* _DOCUMENT EXTRACT_:
------------------------------------------------
Tuesday, May 24, 2011

Small Dogs Appeared Early in the History of Canine Domestication, but Did This Happen in the Middle East?

Research published in 2007 indicated that small dogs share a variant of the IGF1 gene on dog chromosome 15. Variants in the IGF1 (insulin-like growth factor 1) gene are “fixed in the majority of small distantly related dog breeds which suggests that small size evolved early in the history of domestication.” A few giant breeds (mastiffs, bullmastiffs, and rottweilers) share the “small” allele, but no wild canid so far tested has been found to have this variant.

Surveying a great many grey wolves and dogs, members of the same research team (Melissa Gray, Nathan Sutter, Elaine Ostrander, and Robert Wayne) have concluded in research published in 2010 that “grey wolves of Middle East origin were slightly closer to domestic dogs” as to the specific size-relevant allele.

Included in the wolves with haplotypes closest to small dogs are Spanish wolves. The authors conclude that their analysis was consistent with “a Middle Eastern origin for the small domestic dog haplotypes.” The authors elaborate:

“Many of the domestic dogs from Middle Eastern sites are small whereas those from Belgium, Germany and Western Russia are larger in size, which supports our hypothesis that small body size evolved early in the history of domestic dogs and probably in the Middle East…. Therefore, in concordance with past archeological studies, our molecular analysis provides strong evidence for the early evolution of small size in dogs in the Middle East, more than 12,000 years ago.”

The researchers observe that Akitas “were positioned between grey wolves and the main cluster of domestic dogs,” a finding providing some fuel for an alternative interpretation of the data discussed in the next section of this blog.

The researchers distinguish their results from those obtained by Savolainen et al. in 2002, which argued for an East Asian locus of canine domestication. The researchers note that Savolainen’s team looked at mitochondrial DNA, whereas the current study looked at nuclear DNA. They acknowledge that there could be a number of explanations for the difference in the results from the two approaches, but they argue that their findings are more consistent with the archeological record. “Small size could have been more desirable in more densely packed agrarian societies where dogs may have lived partly indoors or in confined outdoor spaces.”
------------------------------------------------
* _WORK TASK A_: According to the blog post on small dog domestication, how long ago did small size evolve in dogs in the Middle East?
* _WORK TASK B_: List the members of the research team named in the blog post on small dog domestication.
* _WORK TASK C_: Carry on the blog post on small dog domestication from its last sentence.
------------------------------------------------
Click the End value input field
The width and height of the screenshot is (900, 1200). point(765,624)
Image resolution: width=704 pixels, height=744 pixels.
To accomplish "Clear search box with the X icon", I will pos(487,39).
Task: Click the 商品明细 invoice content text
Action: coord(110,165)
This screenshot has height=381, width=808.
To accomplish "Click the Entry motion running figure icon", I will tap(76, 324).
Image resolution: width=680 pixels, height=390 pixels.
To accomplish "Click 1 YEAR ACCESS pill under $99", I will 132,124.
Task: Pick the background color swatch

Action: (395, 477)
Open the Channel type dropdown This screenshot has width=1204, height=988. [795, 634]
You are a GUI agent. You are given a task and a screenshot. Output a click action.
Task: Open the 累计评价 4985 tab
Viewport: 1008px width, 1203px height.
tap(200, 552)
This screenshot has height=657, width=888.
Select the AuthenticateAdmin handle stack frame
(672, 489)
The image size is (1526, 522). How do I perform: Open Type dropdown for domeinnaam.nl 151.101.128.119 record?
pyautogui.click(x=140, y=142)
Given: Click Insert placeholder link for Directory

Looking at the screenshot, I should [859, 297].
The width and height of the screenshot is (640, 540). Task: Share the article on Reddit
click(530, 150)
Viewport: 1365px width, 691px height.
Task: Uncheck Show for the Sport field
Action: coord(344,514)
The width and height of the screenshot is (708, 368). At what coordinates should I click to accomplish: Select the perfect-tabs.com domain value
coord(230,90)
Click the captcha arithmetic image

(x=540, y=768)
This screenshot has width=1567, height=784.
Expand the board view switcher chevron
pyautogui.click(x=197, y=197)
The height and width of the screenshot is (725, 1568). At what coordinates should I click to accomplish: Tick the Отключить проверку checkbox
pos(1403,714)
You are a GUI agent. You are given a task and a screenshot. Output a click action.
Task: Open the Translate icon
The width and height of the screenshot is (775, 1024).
------------------------------------------------
* _WRITTEN RESPONSE A_: More than 12,000 years ago.

* _WRITTEN RESPONSE B_: Melissa Gray, Nathan Sutter, Elaine Ostrander, and Robert Wayne

* _WRITTEN RESPONSE C_:
A Contrary View. Two researchers in Savolainen’s camp responded quickly. In a comment published in the same journal as the original paper, these critics, Klutsch and Crapon de Caprona, note that only two wolves from China were sampled in the study by Gray et al. “Obviously, this is not enough to evaluate if Chinese wolves have a higher or lower genetic diversity from Middle Eastern wolves and they could by pure change be unrepresentative.”

The critics find the evidence from the Gray paper concerning Akitas important, and note:

“The clearest extractable result is that Akitas (as an ancient East Asian dog breed) are most closely related to wolves. The Akita included in this study exists in two sizes. The American Akita is derived from the ancient Japanese Akita, but has acquired a larger size, and is thus now considered to be another breed by the Japanese Kennel Club within the Fédération Cynologique Internationale. Since both breeds exist in North America, it would have been important to study the Akita samples according to the size of the dogs sampled… [I]t would have been important to know if it is the smaller Japanese breed (clearly bred for hundreds of years outside the Middle East) that is closest to the Middle Eastern wolves but also to other Asian wolf samples. The most parsimonious conclusion here would have been that the Japanese Akita dog is related to Asian wolves and Middle Eastern wolves represent a fraction of Asian wolves.”

The critics also argue that DNA studies must take into account the effects of hybridization between dogs and wolves, which has been argued by Pang et al. as occurring in the Middle East. The critics conclude that the data presented “do not lend strong support to the conclusion of Gray et al. that the SDH [small dog haplotype] is derived from Middle Eastern wolves in ancient times.”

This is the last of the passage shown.